I do wonder about this woman. Most of the time when I see other people react to her, they either step aside with a worried glance or they laugh. I understand both reactions, even though as I get older I grow more empathetic of people who stray from the norm and wince when I see them mocked.
What I wonder is, what really makes her so angry? And is her anger only reserved for this one occasion? She doesn't appear bedraggled enough to be chronically homeless. Does she have a family? Anyone who looks out for her? Tries to get her to calm down, even smile once in a while? Her anger--like many people's--is palpable and contagious. If I'm around an angry person not only do my defenses go up, but my blood pressure increases and I start thinking about how satisfying it would be to tell someone off (which I rarely do because confrontation nauseates me.)

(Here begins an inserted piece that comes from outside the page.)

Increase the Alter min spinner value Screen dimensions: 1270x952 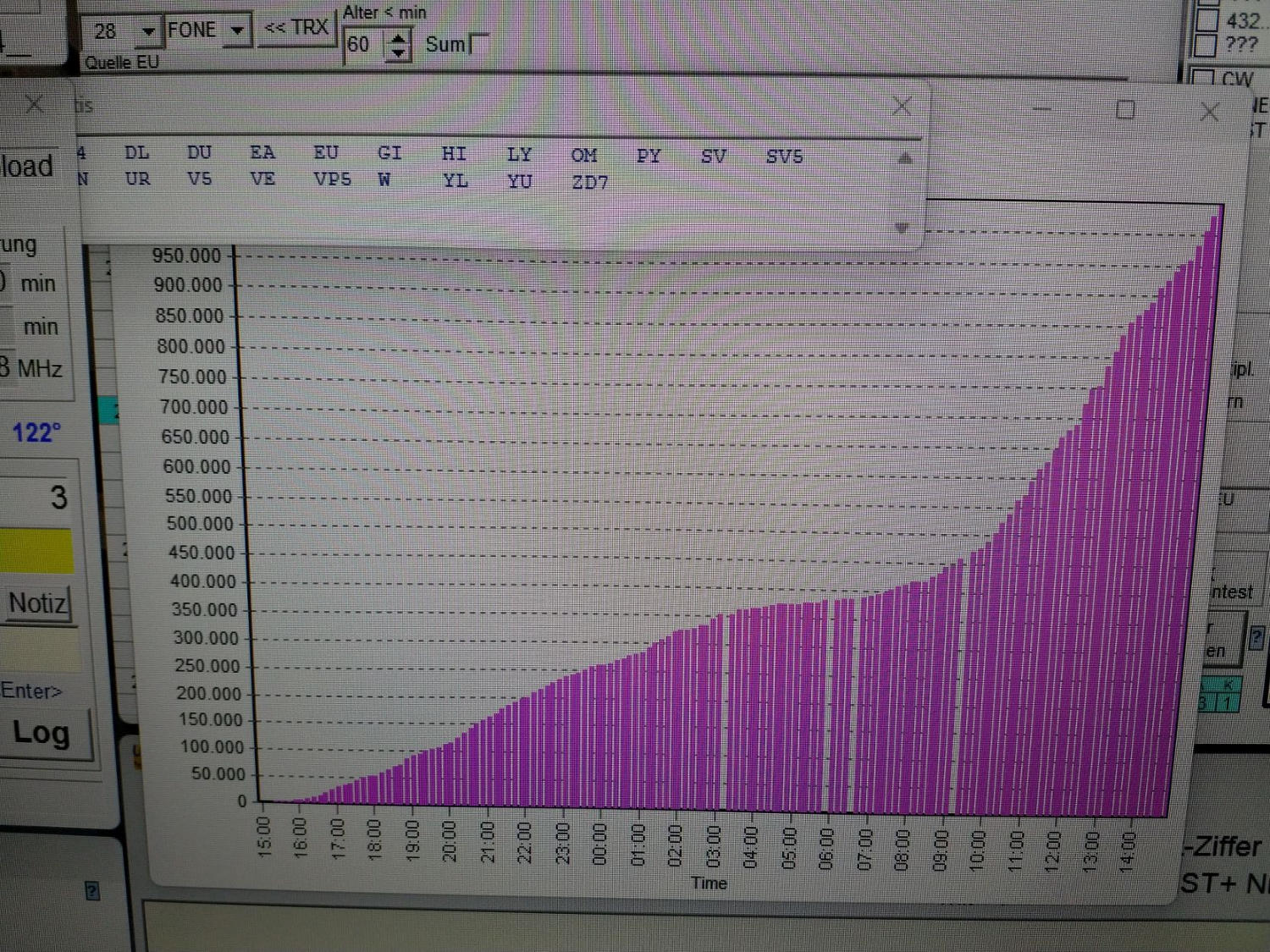click(x=397, y=37)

Some women fear being a bag lady when they're old, even if they are currently well-off. But it seems just as troubling to be an angry old lady, mad at a world that has changed too much, too fast.
Or perhaps she's always been angry and never learned how to manage it, and so now her anger is magnified, making her into less of a character and more of a caricature of the curmudgeonly old woman.
It seems to me that if I want to grow into a happy old woman, now is the time for me to learn how to let things go.